GIVEN RECORDS:
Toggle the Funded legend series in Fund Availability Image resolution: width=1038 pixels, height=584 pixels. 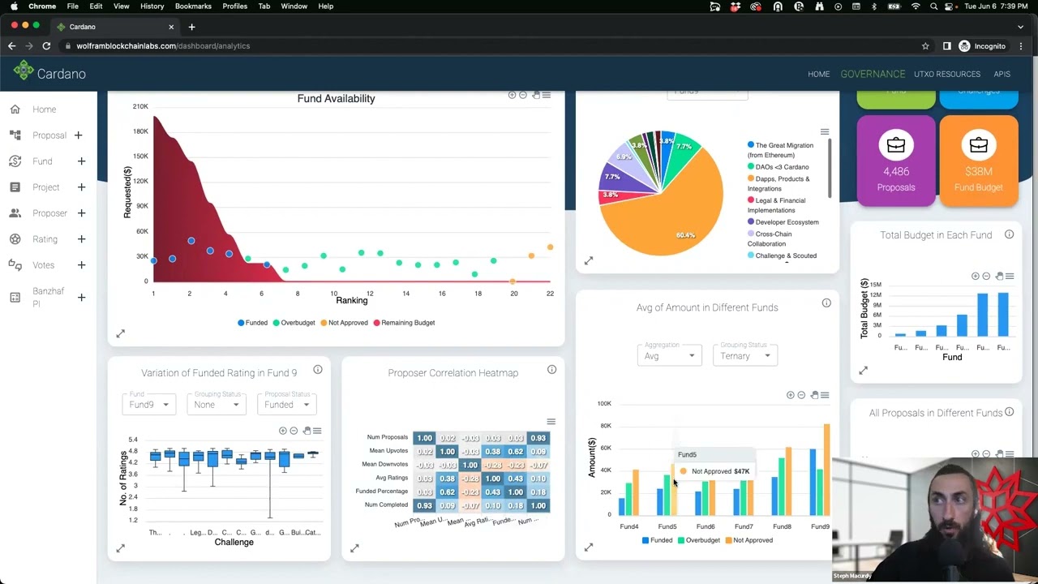tap(252, 323)
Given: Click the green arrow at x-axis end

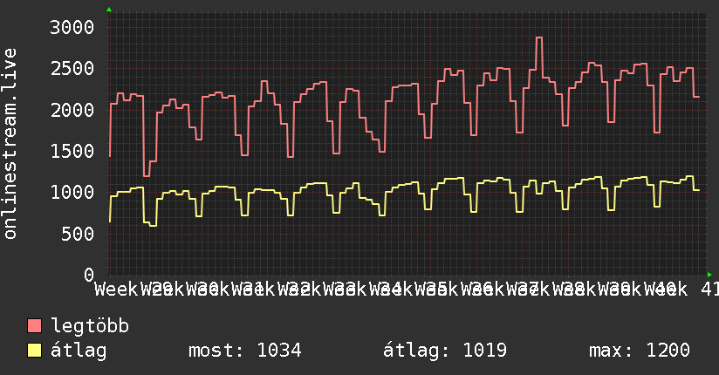Looking at the screenshot, I should pos(709,275).
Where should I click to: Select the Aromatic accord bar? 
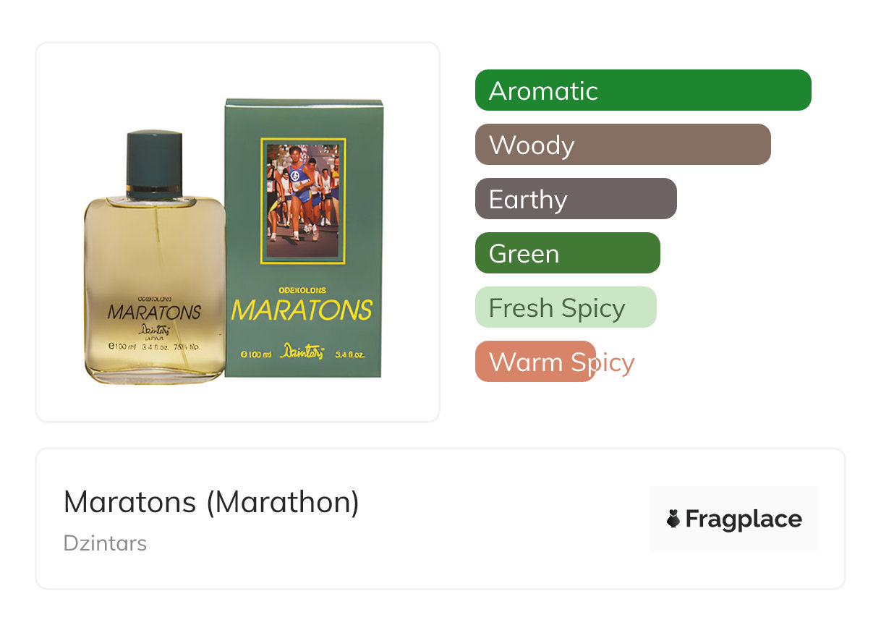tap(643, 90)
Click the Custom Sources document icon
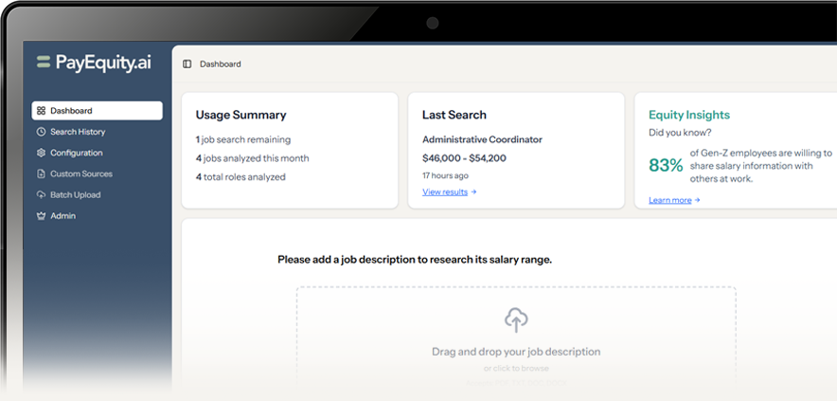This screenshot has height=401, width=837. coord(41,173)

SET TASK: Reproduce word for word the portion of the listing that begins with the line containing "Where should I" and continues through the end of the listing, omitting the pictures.

ANSWER TO THE TASK:
Where should I click to: Select the Aromatic accord bar? 
tap(643, 90)
Click the Custom Sources document icon
This screenshot has height=401, width=837. coord(41,173)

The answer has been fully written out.